Sekolah-sekolah RSBI biasanya mengadakan kerjasama dengan negara-negara sahabat dan mendatangkan tenaga pengajar asing/native dari negara-negara tetangga. Pada akhir tahun pelajaran atau akhir masa sekolah, siswa sekolah RSBI akan diberi tes tambahan berupa tes khusus siswa RSBI dari Direktorat Jendral Pendidikan.
Mahkamah Konstitusi membuat putusan mengejutkan perihal Rintisan Sekolah Bertaraf Internasional (RSBI) dan Sekolah Bertaraf Internasional (SBI) dengan membatalkan Pasal 50 ayat (3) Undang-Undang Nomor 20 Tahun 2003 tentang Sistem Pendidikan Nasional yang mengatur RSBI dan SBI. Mahkamah Konstitusi menyimpulkan pasal itu bertentangan dengan UUD 1945.
Mahkamah Konstitusi (MK) memutuskan penghapusan RSBI/SBI (08/01/2013). Putusan MK ini memenangkan gugatan yang telah diajukan Desember 2011 lalu.
Mengapa RSBI/SBI dihapuskan?
MK beranggapan bahwa RSBI/SBI telah menimbulkan diskriminasi pendidikan. RSBI/SBI juga melanggar konstitusi yang ada dimana harus ada kesetaraan pendidikan untuk seluruh bangsa. Selain adanya kesenjangan untuk menikmati pendidikan, RSBI/SBI dipandang terlalu mahal dari segi ekonomi sehingga RSBI/SBI dianggap sebagai sekolah untuk orang kaya.
Gubernur DKI Jakarta, Joko Widodo mengaku setuju dengan dihapuskannya sistem Sekolah Bertaraf Internasional (SBI) dan Rintisan Sekolah Bertaraf Internasional (RSBI). Mantan Walikota Solo menyebutkan bahwa, tanpa sekolah dengan taraf internasional pun, Indonesia terutama Jakarta mampu mencetak siswa-siswa yang berprestasi. Untuk itu, Jokowi menambahkan, pihak pemerintah provinsi DKI Jakarta akan melakukan pembenahan dalam sumber daya guru dan sarana serta prasarana pendidikan. Dalam pertimbangannya, MK berpendapat sekolah bertaraf internasional di sekolah pemerintah itu bertentangan dengan UUD 1945. MK juga menilai RSBI menimbulkan dualisme pendidikan.

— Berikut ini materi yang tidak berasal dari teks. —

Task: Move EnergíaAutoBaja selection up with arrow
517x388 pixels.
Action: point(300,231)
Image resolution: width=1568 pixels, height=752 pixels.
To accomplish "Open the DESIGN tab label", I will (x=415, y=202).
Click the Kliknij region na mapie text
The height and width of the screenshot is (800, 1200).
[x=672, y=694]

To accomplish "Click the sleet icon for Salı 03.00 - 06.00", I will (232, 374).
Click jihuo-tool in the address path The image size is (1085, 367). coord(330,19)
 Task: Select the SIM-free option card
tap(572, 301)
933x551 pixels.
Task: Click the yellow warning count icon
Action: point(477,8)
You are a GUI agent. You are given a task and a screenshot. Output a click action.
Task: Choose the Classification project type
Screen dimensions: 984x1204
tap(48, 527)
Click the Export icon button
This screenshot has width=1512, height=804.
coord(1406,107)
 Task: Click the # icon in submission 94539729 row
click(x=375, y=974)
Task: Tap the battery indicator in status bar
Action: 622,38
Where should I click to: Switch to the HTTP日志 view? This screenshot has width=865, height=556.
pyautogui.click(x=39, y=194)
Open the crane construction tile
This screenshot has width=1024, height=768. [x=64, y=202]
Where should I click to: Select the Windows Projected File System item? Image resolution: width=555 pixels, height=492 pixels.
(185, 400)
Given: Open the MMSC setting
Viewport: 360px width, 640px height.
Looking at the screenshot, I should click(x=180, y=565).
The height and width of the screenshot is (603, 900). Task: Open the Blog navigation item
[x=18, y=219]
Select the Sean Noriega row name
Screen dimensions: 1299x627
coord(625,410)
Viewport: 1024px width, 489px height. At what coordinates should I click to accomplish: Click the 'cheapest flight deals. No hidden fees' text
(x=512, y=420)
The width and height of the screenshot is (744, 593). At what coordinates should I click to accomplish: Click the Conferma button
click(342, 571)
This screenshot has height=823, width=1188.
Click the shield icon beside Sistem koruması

Sementara itu, pemerintah melalui Kementerian Pendidikan dan Kebudayaan meyakini bahwa keberadaan RSBI ini dinilai dapat meningkatkan mutu pendidikan Indonesia, bahkan menjadi ujung tombak peningkatan mutu sekolah Indonesia. Lalu benarkah RSBI telah menaikkan mutu pendidikan Indonesia tanpa mendiskriminasi siswa miskin? Sehingga keberadaan RSBI/SBI merupakan bentuk kebijakan diskriminatif dari Negara yang dilegalkan melalui Undang-undang. Kebijakan diskriminatif tersebut selanjutnya dilakukan Kemendiknas dengan menggelontorkan dana dalam jumlah yang signifikan kepada sekolah-sekolah yang sesungguhnya sejak awal memang sekolah unggulan, ketimbang mengalokasikan dana secara khusus ke sekolah-sekolah terbelakang.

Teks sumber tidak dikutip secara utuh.